ADD REPLY • link 18 months ago by LayneSadler ▴ 90

score 0 · Answer 3 · 2023-05-27

Hi Kermit and prash (and others)!

Nice discussion. I wanted to offer some biological rationales in addition to the technical reasons that Prash has already mentioned.

Background:

First, note a VCF file is large in proportion to the number of differences it has relative to the reference genome(s) being used, because only a difference to the reference is recorded in a VCF and thus gets a new line, lengthening the file.

In a constitutional (germline) setting:

Since most are still using GRCh38, the reference is primarily a person of European ancestry. As such, relative to such a reference, persons of African or Asian heritage may have more genetic variants. This also applies to persons having genetic admixture, who tend to have more sites of heterozygosity on average than persons whose ancestry reflects one single population.

In a somatic setting:

Now, you mentioned TCGA, which is a cancer database. Depending on the driver mutations, the somatic mutation rate varies tremendously both within and across cancers. Figure 3 of alexandrov et al., 2020, illustrates this very well. In case that picture is inaccessible, the PMID is 32025018. When I say tremendously, it is not an exaggeration; on one extreme you have for instance Polymerase Q driven hypermutatory phenotype, the other extreme might be certain kinds of Oligodendroglioma, whose somatic mutation rate is most often low, rather, it is thought that epigenetic and other changes do much of the work in "turning the cells malignant" so to speak. The VCF file will, of course, grow in size in proportion to the number of genetic variants that present. Therefore, the VCF for a PolQ driven malignancies may be larger than many of the oligodendroglioma tumors, and also larger than a paired normal VCF file.
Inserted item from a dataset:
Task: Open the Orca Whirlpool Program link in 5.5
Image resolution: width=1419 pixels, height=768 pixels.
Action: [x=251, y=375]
Returning to the prior answer; technical reasons:

More specifically, the VCF file will grow in proportion to the number of variants that can be called accurately, which typically means having an appreciable allele frequency. This returns us to Prash's ideas, relating to the many technical reasons why they differ in size. As already indicated, the higher the read depth of the genome (i.e., 10x, 100x, 1000x, 10000x) sequencing, the lower the variant allele fraction that can be called at a given level of confidence. This is important in a somatic setting, because intratumoral heterogeneity is in some cases predictive of prognosis, treatment failure, etc. Therefore, it can be important to capture the variants found in a subclone of a tumor even if, presently, it does not account for a large percentage of the cells in the tumor. Other important technical factors include, but are certainly not limited to: sample quality (which might vary depending on formalin fixation, age, etc), sample processing pipeline, and the tumor percentage of the sample (which directly relates to the VAF detection problem, above).

Big picture:

Of these factors, the somatic changes will tend to affect the size of the VCF more than the differences in germline variation relating to ancestry or what have you, because the somatic mutation rate can get so high. Also, of note, these factors apply not only to WES, but WGS or other designs as well.